WRITTEN INSTRUCTION = Rewrite the lines between the one holding "Click the Import Warranty Products Y/N field" and the one holding "Viewport: 851px width, 563px", inclusive, as a numbered list with blank lines dropped. Leave the pictures out.

DATA TO USE =
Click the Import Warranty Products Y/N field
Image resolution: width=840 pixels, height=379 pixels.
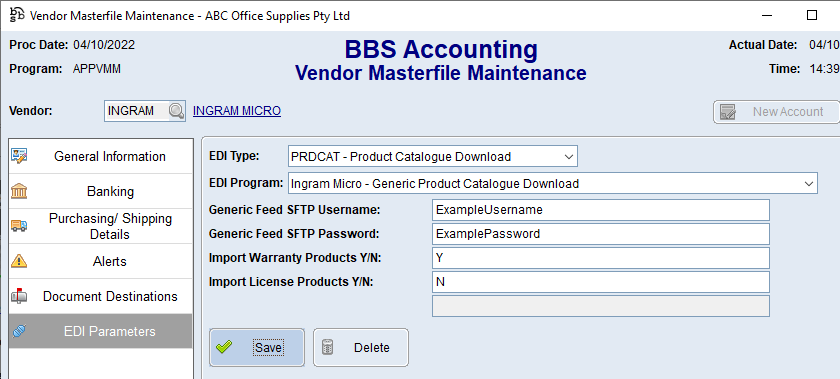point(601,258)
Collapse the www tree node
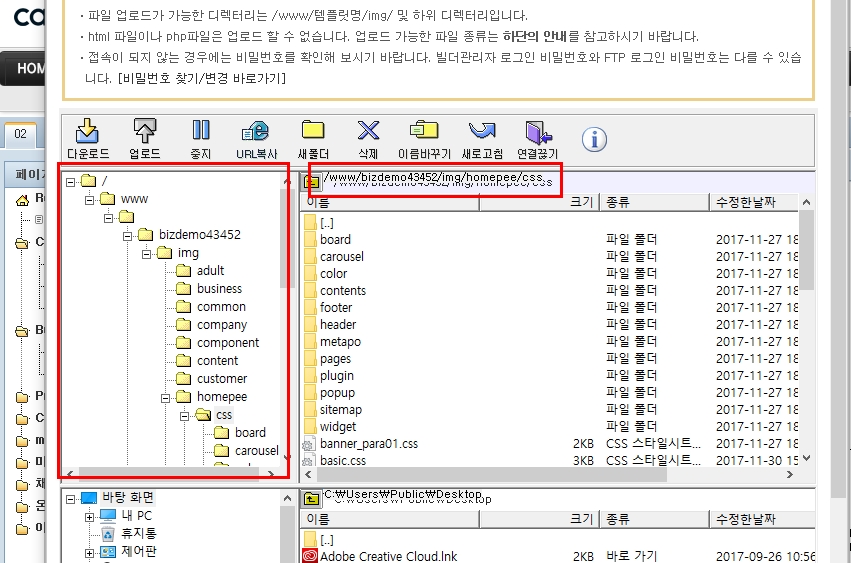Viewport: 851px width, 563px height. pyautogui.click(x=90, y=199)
* * *
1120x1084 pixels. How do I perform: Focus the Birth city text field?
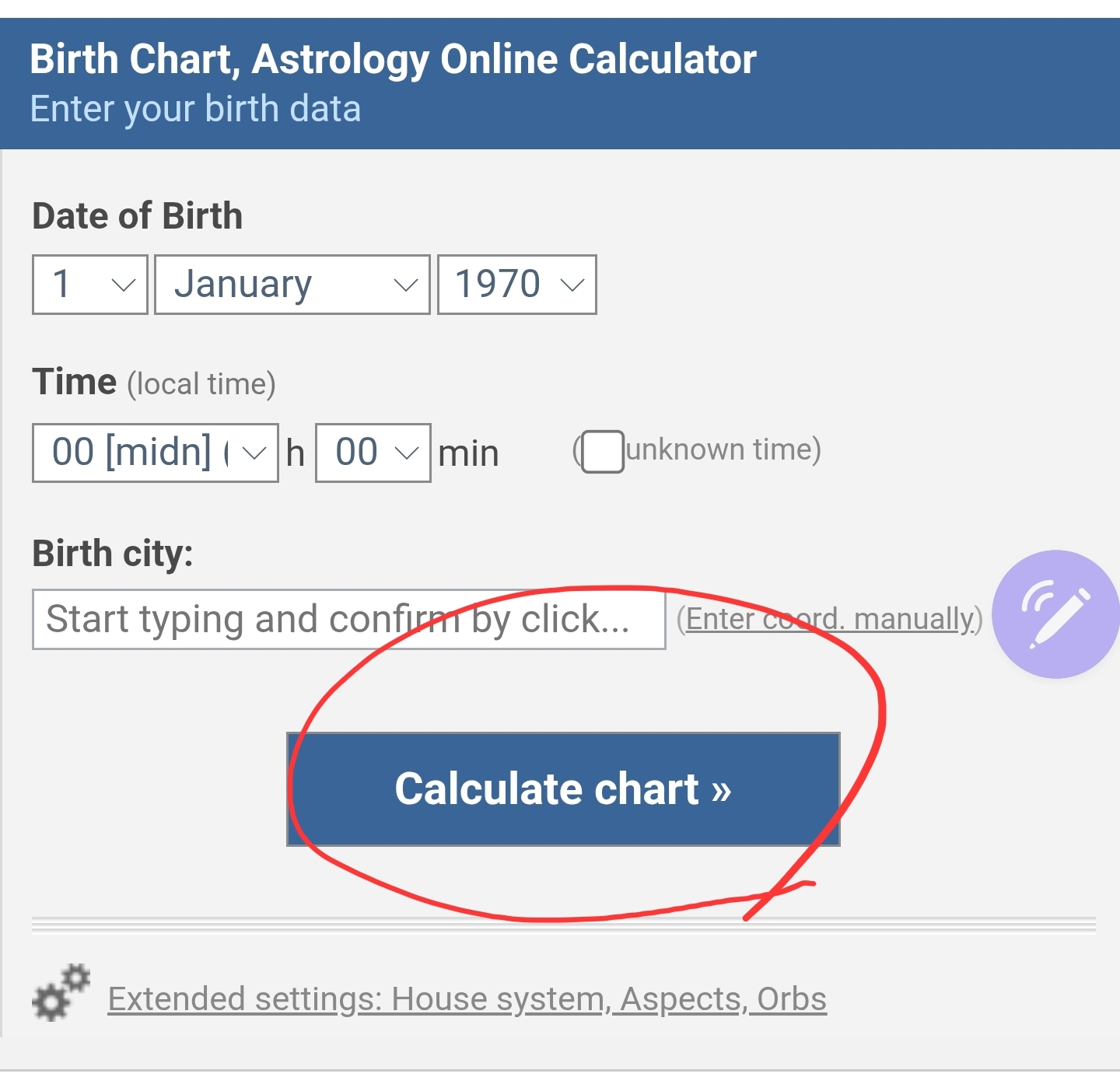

RIGHT ANSWER =
1. Click the Import Warranty Products Y/N field
2. Image resolution: width=840 pixels, height=379 pixels.
3. point(601,258)
4. Collapse the www tree node
5. Viewport: 851px width, 563px height. pyautogui.click(x=90, y=199)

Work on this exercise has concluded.